Introduction
Today, let’s talk about reinforcement learning, and more specifically policy-based reinforcement learning.
Policy-based reinforcement learning is when we directly parametrize the policy, meaning we are looking for a policy such as :
$$ \pi_{\theta}(s, a) = p(a | s, \theta) $$
In other words, we are looking for a function that represents the probability of our agent taking a specific action $a$ in a state $s$. Think about a state as the position on the chess board for instance and the action as the move to be played next.
Here, we consider a neural network and we want it to learn the best policy. In order to quantify how good is the policy, we have to have an objective function. Let’s call it $J$. $J$ depends on $\theta$, the parameters of our model. We are looking for the parameters that maximize this function.

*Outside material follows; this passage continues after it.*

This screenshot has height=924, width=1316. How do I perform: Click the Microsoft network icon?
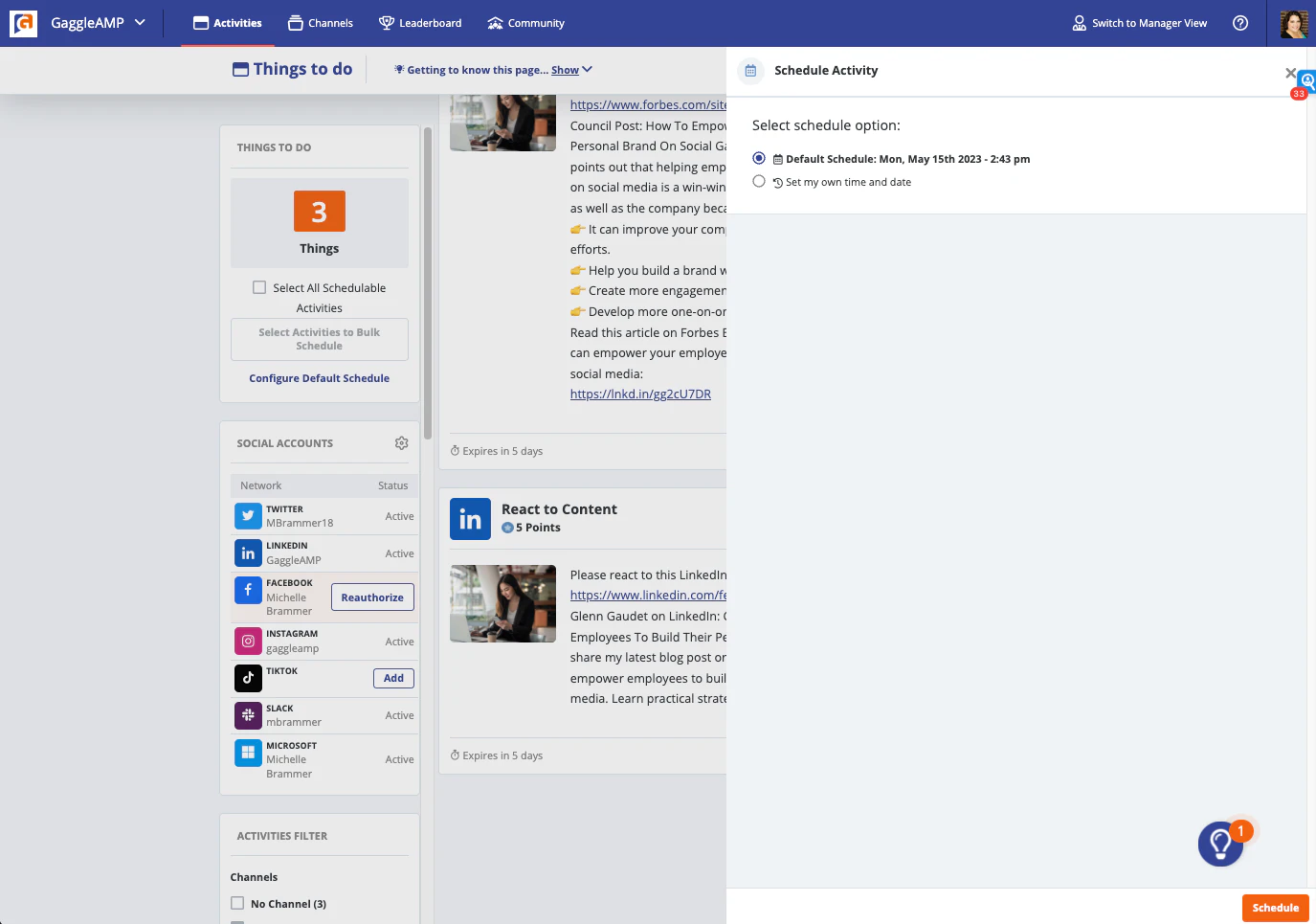coord(248,753)
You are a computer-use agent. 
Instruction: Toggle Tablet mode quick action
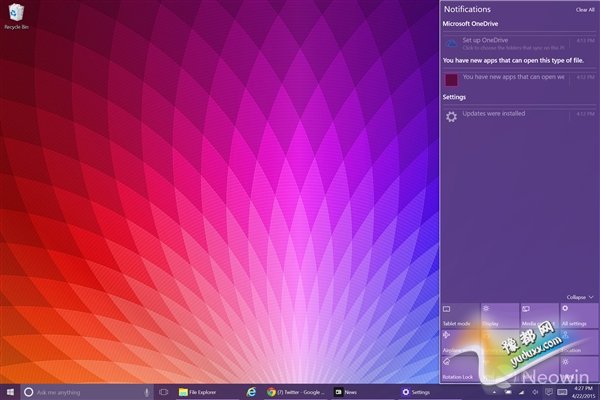pos(460,316)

Because we are looking to maximize the objective function, we are going to perform gradient ascent on it :
$$ \theta_{i + 1} \leftarrow \theta_i + \alpha \nabla_{\theta}J(\theta) $$
Where $\alpha$ is the learning rate.
Computing the gradient
When training a model for reinforcement learning, what we are doing is basically trying to maximize some kind of reward function $f(x)$ (which is a scalar function) under some probability distribution $p(x | \theta)$ which can be seem as the policy function.
Our goal is to compute
$$ \nabla_{\theta} E_{x \sim p(x | \theta)} [f(x)] $$
By definition we can write :
$$ \nabla_{\theta} E_{x \sim p(x | \theta)} [f(x)] = \nabla_{\theta} \sum_x p(x|\theta)f(x) $$
Because the gradient of a sum is the sum of the gradients :
$$ \nabla_{\theta} \sum_x p(x|\theta)f(x) = \sum_x \nabla_{\theta} [p(x|\theta)f(x)] $$
$f(x)$ does not depend on $\theta$ but only on the state $x$ so we can get it out of the gradient and have :
$$ \nabla_{\theta} E_{x \sim p(x | \theta)} [f(x)] = \sum_x f(x)\nabla_{\theta} p(x|\theta) $$
The problem we have here is that we cannot easily compute this expression. Indeed, we cannot sum over the whole state space, because we have no idea what it looks like. It might be following uniform but it might follow a very exotic manifold as well. We need to rework a bit our equation.
The gradient trick
We are going to multiply by 1, which might seems strange at first but this will allow us to get a tractable formula :
$$ \nabla_{\theta} E_{x \sim p(x | \theta)} [f(x)] = \sum_x f(x) \nabla_{\theta} p(x|\theta) \frac{p(x|\theta)}{p(x|\theta)} $$
Then considering the sub term :
$$ \nabla_{\theta} p(x|\theta) \frac{p(x|\theta)}{p(x|\theta)} = \frac{\nabla_{\theta} p(x|\theta)}{p(x|\theta)} p(x|\theta) $$
And we know that the derivative of the logarithm of a function is written as follow :
$$ (\log u(x))’ = \frac{u’(x)}{u(x)} $$
It looks like the first part of the previous term, so we can inject it inside our formula :
$$ \sum_x f(x) \nabla_{\theta} p(x|\theta) \frac{p(x|\theta)}{p(x|\theta)} = \sum_x f(x) \frac{\nabla_{\theta} p(x|\theta)}{p(x|\theta)} p(x|\theta) $$
And
$$ \sum_x f(x) \frac{\nabla_{\theta} p(x|\theta)}{p(x|\theta)} p(x|\theta) = \sum_x f(x) \nabla_{\theta} \log p(x|\theta) p(x|\theta) $$
Which can be written as an expectancy :
$$ \sum_x f(x) \nabla_{\theta} \log p(x|\theta) p(x|\theta) = E_{x \sim p(x | \theta)}[f(x) \nabla_{\theta} \log p(x|\theta)] $$
And now we have a distribution $p(x | \theta)$ we can sample from. For each sample, we just have to evaluate the reward function $f(x)$ and the gradient of the log of the probability $\nabla_{\theta} \log p(x|\theta)$ to have the overall gradient.
The final formula is :
$$ \nabla_{\theta} E_{x \sim p(x | \theta)} [f(x)] = E_{x \sim p(x | \theta)}[f(x) \nabla_{\theta} \log p(x|\theta)] $$
This gives us in what direction to shift the parameters in order to maximize the objective function (as judged by $f$).
Conclusion
Let’s think a bit about what we did here. Basically, we had a first formula and we reworked it a bit to get another formula. But why ? This is very subtle, and the key is computability.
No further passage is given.